Her brother delivered an emotional eulogy ahead of a Catholic mass at which mourners packed the pews.
"She brought so much warmth and comfort to others," Nick D'Amico said of his younger sister. "She would go the extra mile showing she cared. She continually did things that had enormous impact because she did everything with her whole heart."
For instance, he said, after a plate that his mother loved broke, his sister used a broken shard as a guide to hand paint the exact same design onto a new plate to give to her mother as a gift.
His sister also spent much of her vacation time volunteering, doing whatever she could to make others' lives better, he said.
He also remembered his younger sister as a one-time pool player who played on a team with bravado, and described her winning a game with a particularly impressive shot -- sinking two balls at once.
"The most inspiring thing was that Anne Marie never bragged or even talked about that shot," he said. "When the cards were stacked against her, she turned to her fighting spirit. And when the time was right, she rose to the occasion with patience, courage and talent. She was always able to pull off something amazing."
Hundreds of people -- those who knew D'Amico and those who did not -- filled the church and spilled into an overflow area to commemorate the young woman, who worked at Invesco Canada, a U.S.-based investment firm with offices near the scene of the attack.
Some wore two ribbons pinned to their chests -- a white one, for victims of violence against women, and a blue one emblazoned with the hashtag "TorontoStrong."
Before the service began, D'Amico's family issued a call for others to care for each other in the wake of last week's tragedy, saying it was what she would have wanted.
"Like springtime, Anne Marie also had a lightness about her, a warmth and a way of being that we miss beyond words and feel deep in our hearts," said the family's statement, read out by friend John Simonetti ahead of the funeral.
"We believe it is our obligation to all those affected by this tragedy, especially to those who died, to be better to one another ... that is what Anne Marie would have wanted."

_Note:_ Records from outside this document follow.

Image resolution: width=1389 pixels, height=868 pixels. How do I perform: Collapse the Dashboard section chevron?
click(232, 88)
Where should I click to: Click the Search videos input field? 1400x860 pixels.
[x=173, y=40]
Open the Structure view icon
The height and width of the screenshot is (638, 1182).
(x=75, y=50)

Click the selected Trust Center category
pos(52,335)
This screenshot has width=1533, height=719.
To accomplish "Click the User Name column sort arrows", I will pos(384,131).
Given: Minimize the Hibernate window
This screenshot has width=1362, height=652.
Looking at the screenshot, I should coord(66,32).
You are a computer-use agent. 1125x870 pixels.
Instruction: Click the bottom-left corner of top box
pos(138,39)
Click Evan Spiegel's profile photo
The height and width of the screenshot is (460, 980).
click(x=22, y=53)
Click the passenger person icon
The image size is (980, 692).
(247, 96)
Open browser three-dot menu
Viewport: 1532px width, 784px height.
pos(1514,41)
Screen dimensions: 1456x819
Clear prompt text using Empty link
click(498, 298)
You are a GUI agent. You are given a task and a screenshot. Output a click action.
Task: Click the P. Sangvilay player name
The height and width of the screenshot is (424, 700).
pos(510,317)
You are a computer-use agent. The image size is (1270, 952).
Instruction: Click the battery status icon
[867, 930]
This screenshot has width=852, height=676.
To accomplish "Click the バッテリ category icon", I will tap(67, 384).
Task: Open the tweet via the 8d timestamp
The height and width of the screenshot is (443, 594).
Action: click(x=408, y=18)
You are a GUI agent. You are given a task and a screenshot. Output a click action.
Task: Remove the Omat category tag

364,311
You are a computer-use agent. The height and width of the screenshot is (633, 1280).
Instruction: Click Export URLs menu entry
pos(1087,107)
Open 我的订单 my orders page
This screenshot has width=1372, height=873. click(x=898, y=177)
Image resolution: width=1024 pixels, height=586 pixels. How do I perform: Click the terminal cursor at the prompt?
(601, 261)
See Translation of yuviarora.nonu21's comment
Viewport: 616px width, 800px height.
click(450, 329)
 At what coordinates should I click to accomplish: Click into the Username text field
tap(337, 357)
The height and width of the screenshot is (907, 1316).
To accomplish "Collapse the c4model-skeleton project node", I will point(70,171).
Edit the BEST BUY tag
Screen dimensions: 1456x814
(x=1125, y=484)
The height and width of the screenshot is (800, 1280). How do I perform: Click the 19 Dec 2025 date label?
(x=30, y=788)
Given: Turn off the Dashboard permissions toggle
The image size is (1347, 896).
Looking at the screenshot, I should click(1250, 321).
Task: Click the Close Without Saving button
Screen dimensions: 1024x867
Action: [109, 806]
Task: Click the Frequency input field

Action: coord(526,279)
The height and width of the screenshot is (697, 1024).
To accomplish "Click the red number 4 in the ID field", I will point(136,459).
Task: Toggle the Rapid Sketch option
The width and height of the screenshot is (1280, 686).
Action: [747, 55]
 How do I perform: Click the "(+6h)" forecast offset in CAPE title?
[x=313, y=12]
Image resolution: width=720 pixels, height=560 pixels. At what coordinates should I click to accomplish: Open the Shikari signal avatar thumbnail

D'Amico's family also said they were praying for the loved ones of the others who died last week, as well as for the family of the man charged in the incident.
"We cannot bring back Anne Marie, nor the others that have passed. What we can do, however, is hold on to the kindness, acceptance and the unwavering collective good of our great city," her family said.
"Anne Marie had a big heart. We have faith that Toronto does, too, and we hope that going forward, as broken hearts heal, we will have conversations. Conversations about how we will collectively learn from this tragedy."
Funerals have already been held for Dorothy Sewell, 80, Geraldine Brady, 83, and 85-year-old Munir Najjar.
Alek Minassian, 25, of Richmond Hill, Ont., has been charged with 10 counts of first-degree murder and 13 of attempted murder related to those injured in the attack. Police say they expect to lay another three attempted murder charges against him.